A versão do atacante Adriano, do Corinthians, sobre o suposto tiro acidental que atingiu a mão esquerda de Adriene Cyrilo, de 20 anos, à saída da boate Barra Music, na madrugada de sábado, foi confirmada ontem por um funcionário da casa de shows. Em depoimento informal, o vigilante disse ao delegado Fernando Reis, titular da 16.ª DP (Barra da Tijuca), que o atleta estava sentado na parte da frente do veículo, no banco do carona.

TIAGO ROGERO/ RIO, O Estado de S.Paulo

28 de dezembro de 2011 | 03h04

Das seis pessoas que estavam no carro - Adriano, a vítima, outras três mulheres e o tenente da reserva da PM Julio Cesar Barros de Oliveira, dono da arma -, somente Adriene diz que o jogador estava no banco traseiro, local de onde partiu o tiro, de acordo com a perícia. Ela também é a única a dizer que Adriano manuseava a arma no momento do disparo; os demais dizem que foi a jovem.

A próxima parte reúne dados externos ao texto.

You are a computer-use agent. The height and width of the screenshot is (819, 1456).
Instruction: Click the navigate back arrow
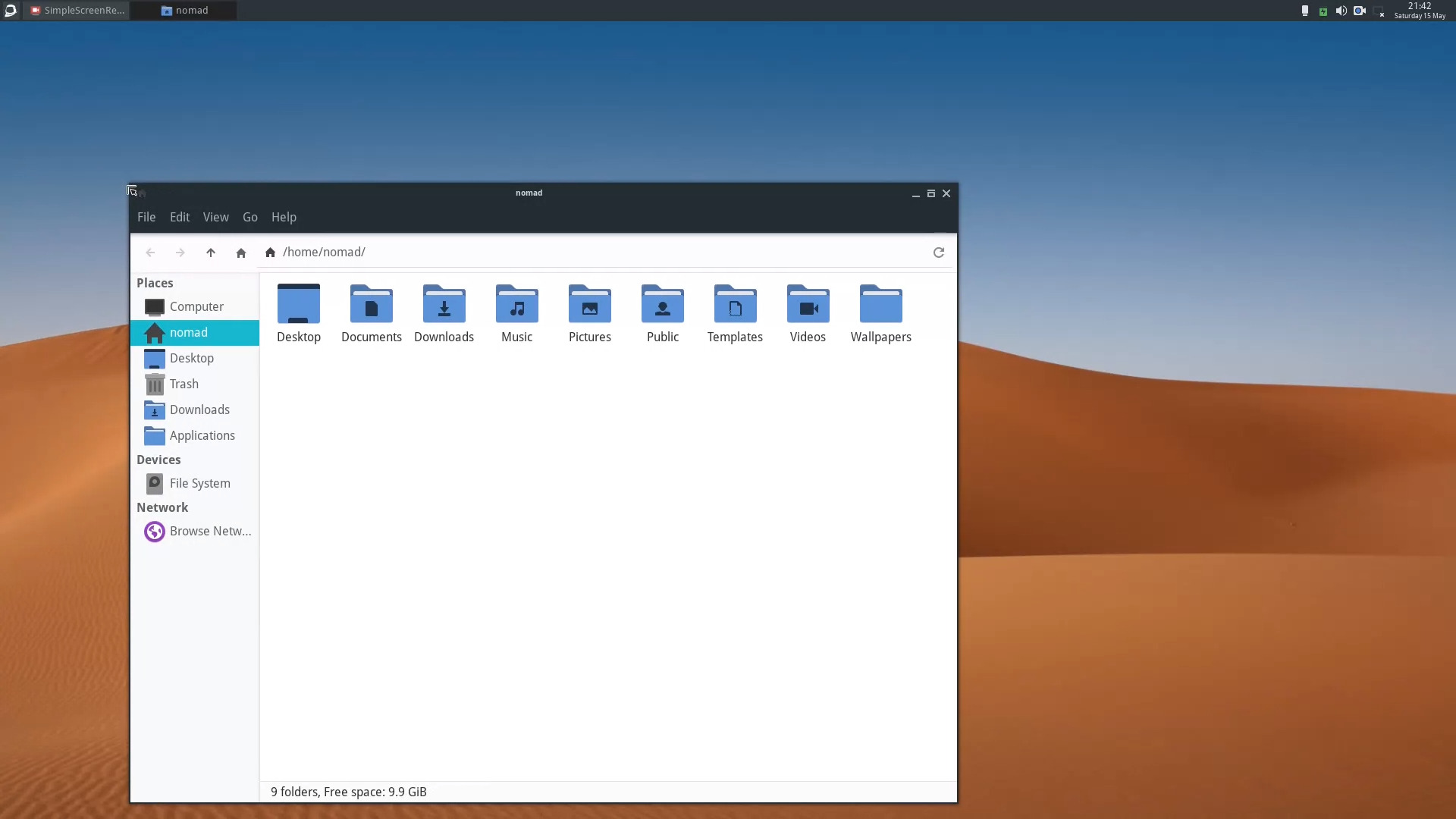coord(150,253)
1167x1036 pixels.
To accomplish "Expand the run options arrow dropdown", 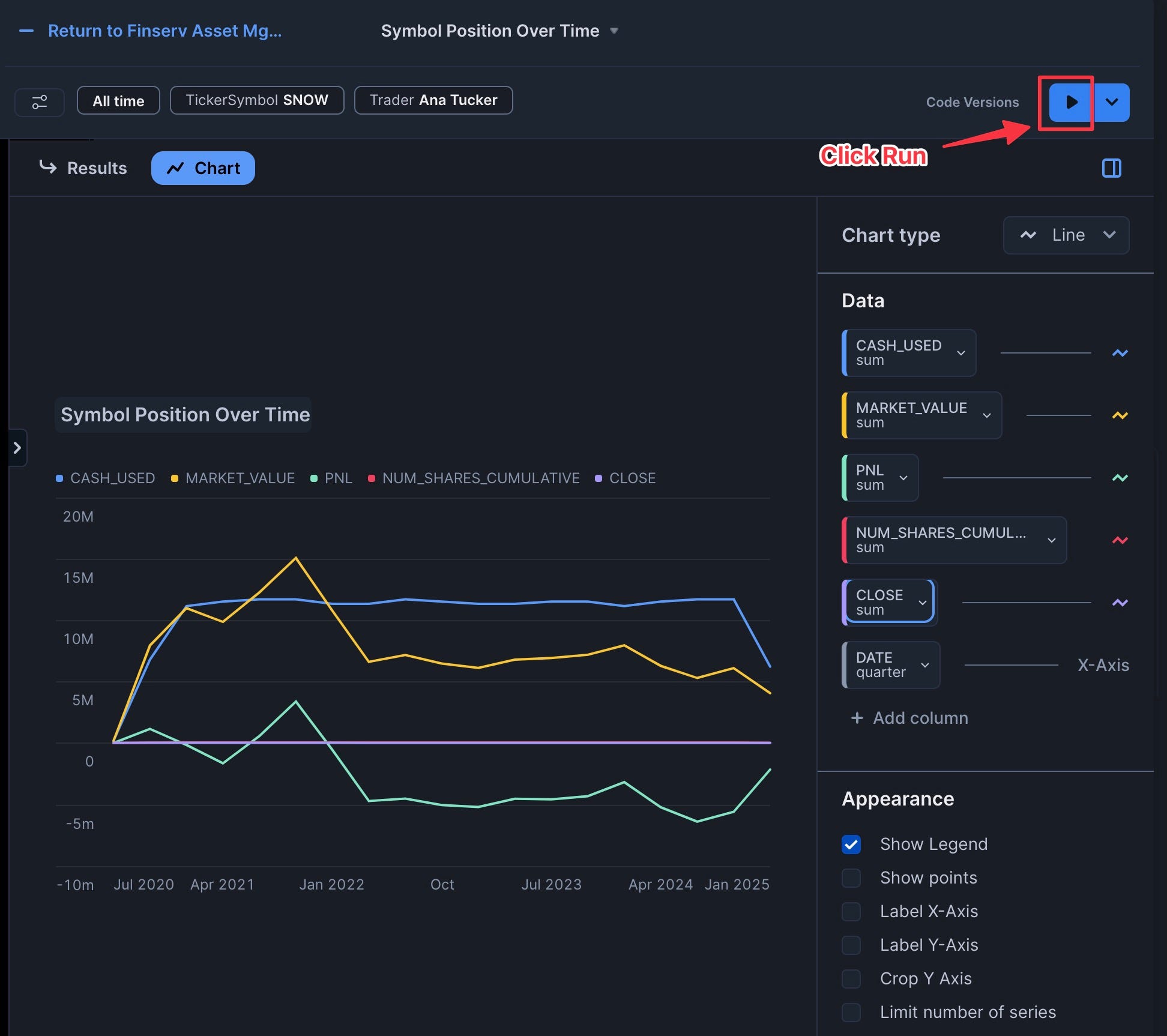I will [1112, 102].
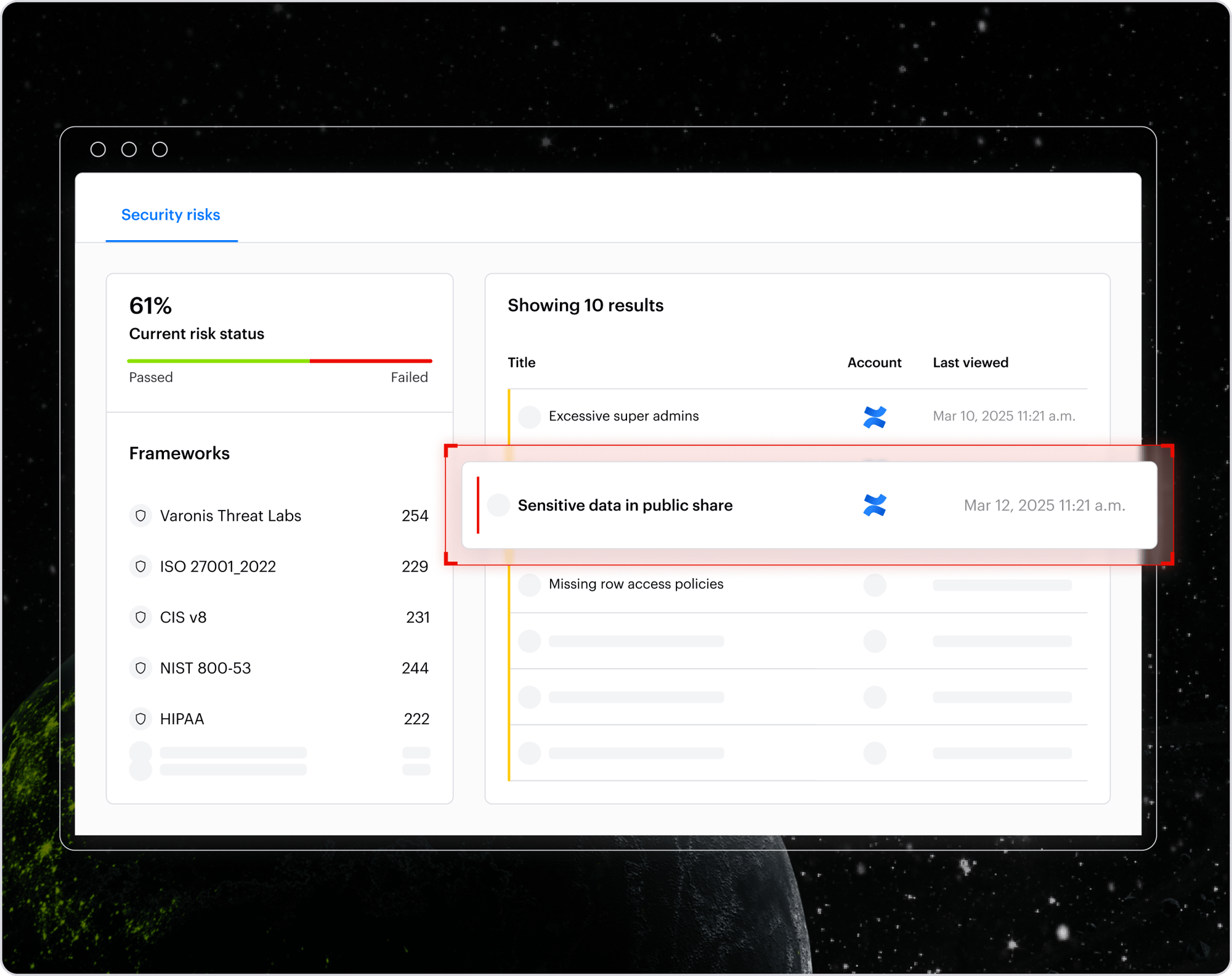
Task: Click the NIST 800-53 shield icon
Action: coord(140,667)
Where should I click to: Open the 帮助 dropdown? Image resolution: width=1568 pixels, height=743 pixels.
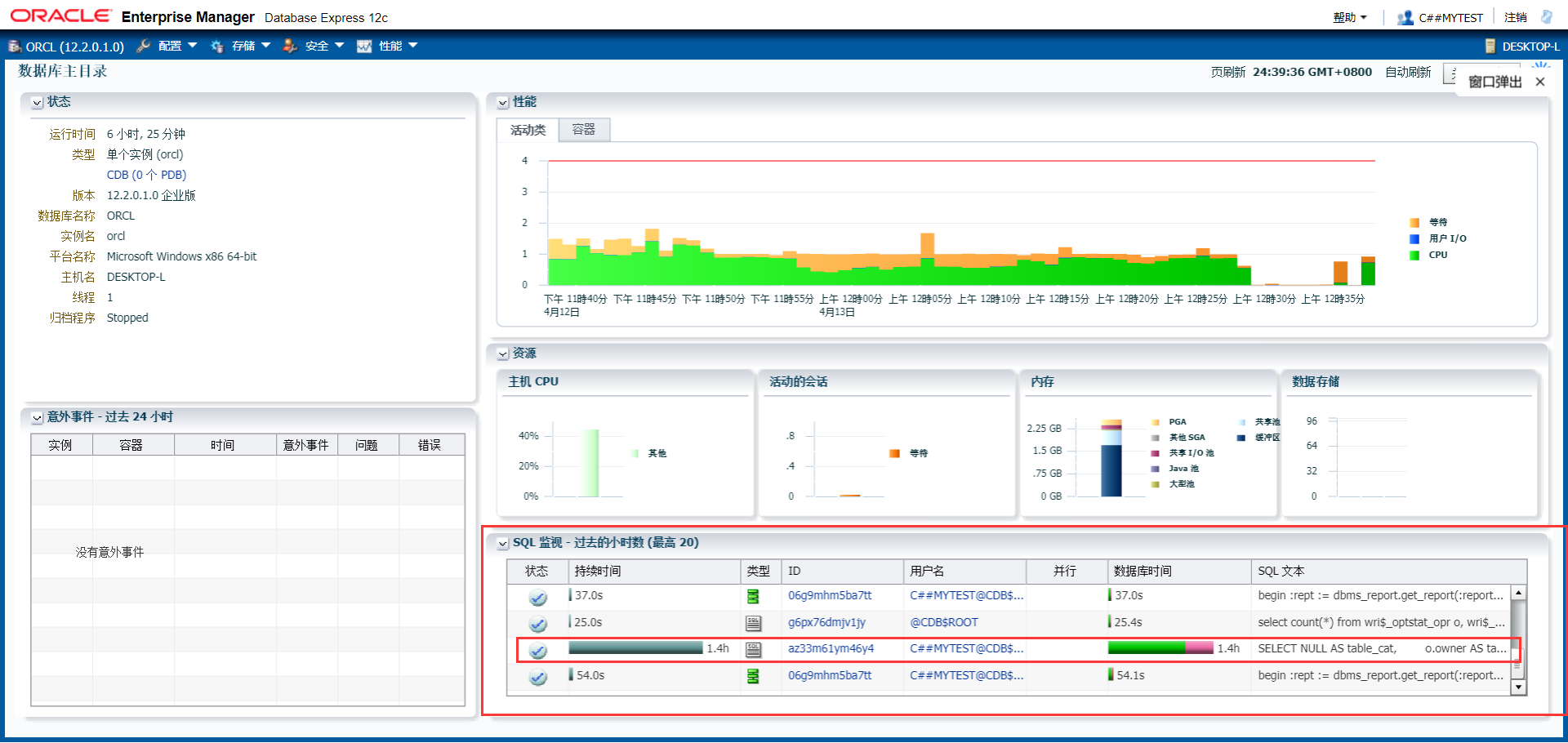pyautogui.click(x=1344, y=16)
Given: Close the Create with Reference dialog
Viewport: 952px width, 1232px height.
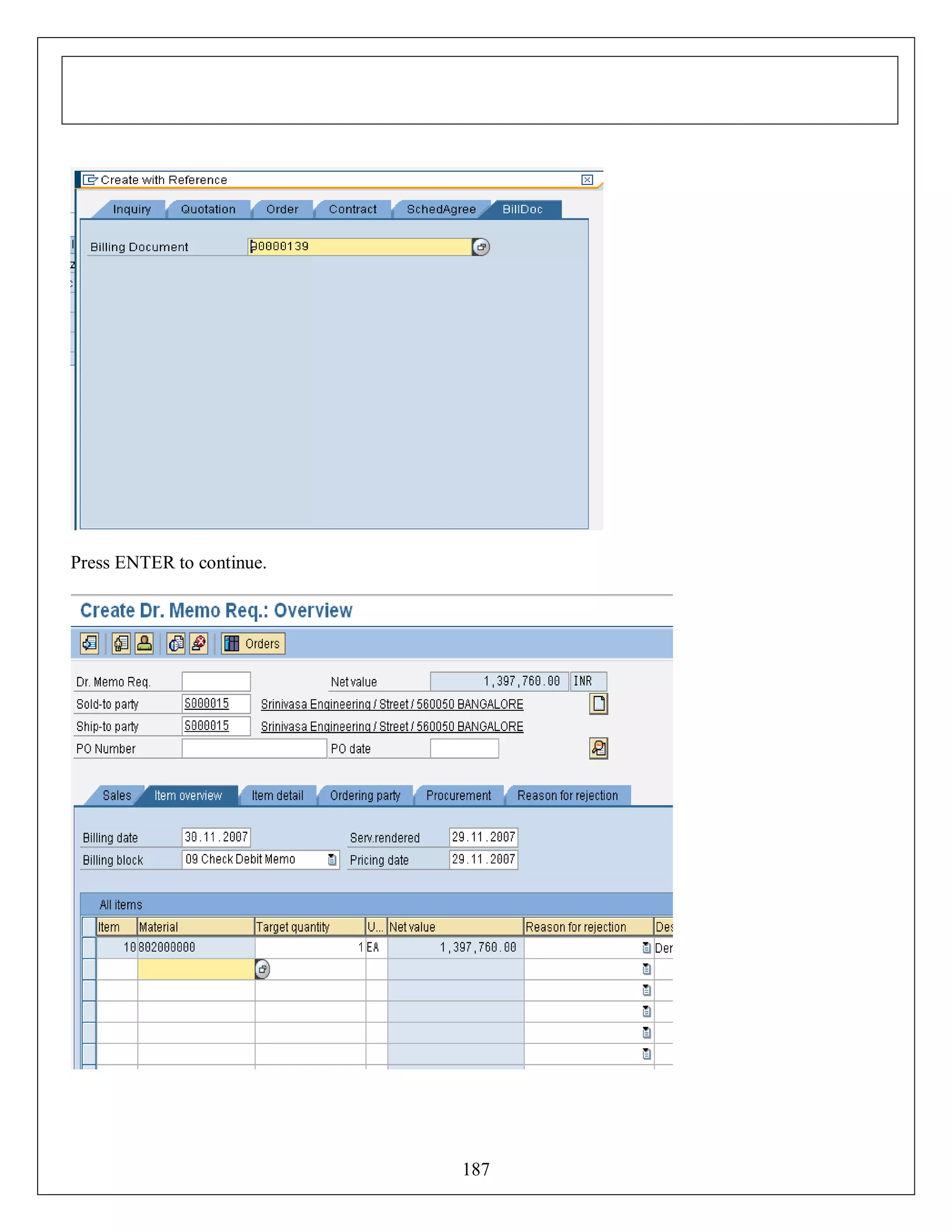Looking at the screenshot, I should tap(587, 179).
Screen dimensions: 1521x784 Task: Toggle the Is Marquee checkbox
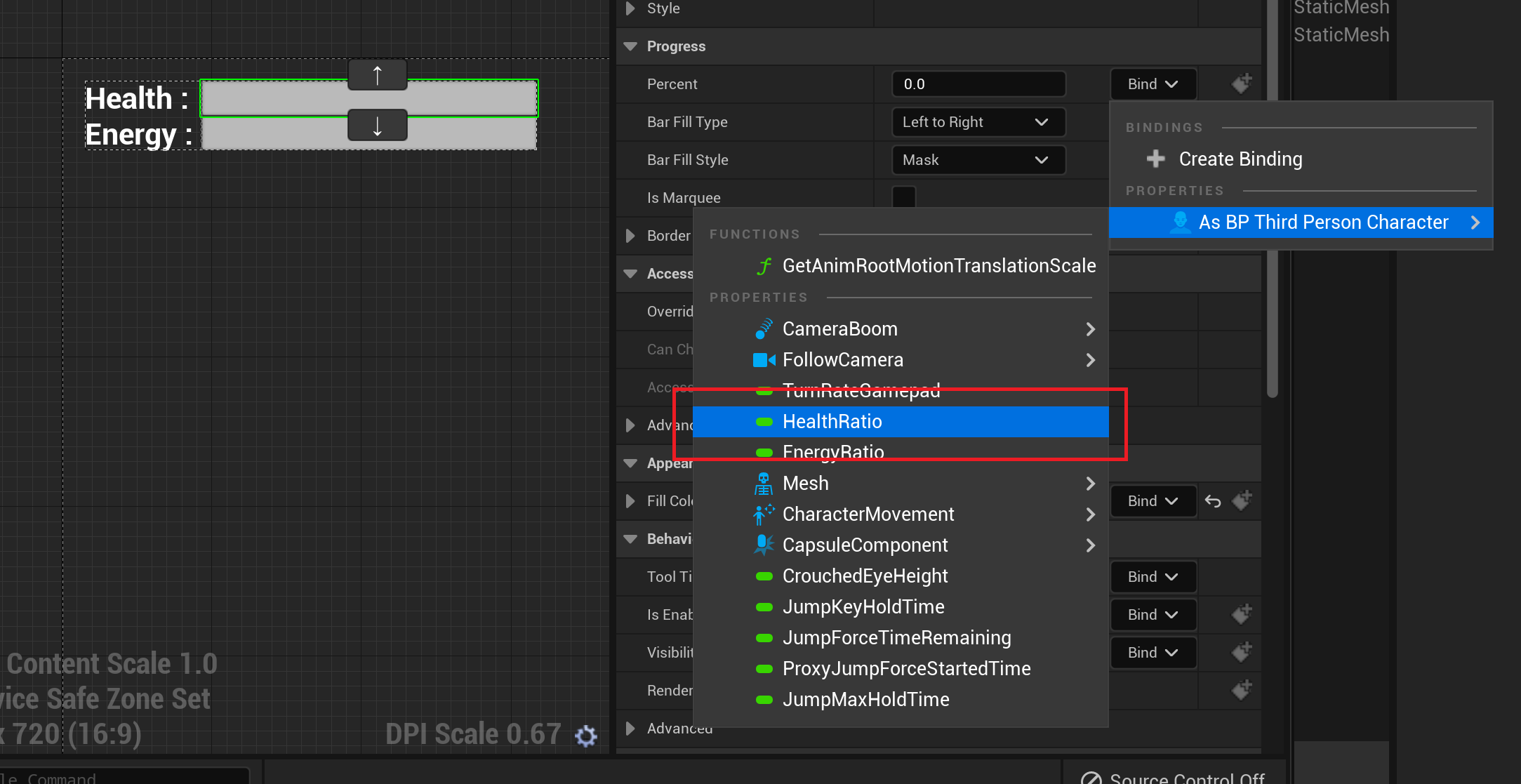(904, 197)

Adriene passou ontem por quase quatro horas de cirurgia, no hospital Barra D'Or. O delegado espera a liberação dela para fazer uma acareação, que envolverá a jovem, o jogador e os demais ocupantes do carro. O confronto de versões deve ser realizado hoje à tarde, quando também será colhido o depoimento formal do vigilante.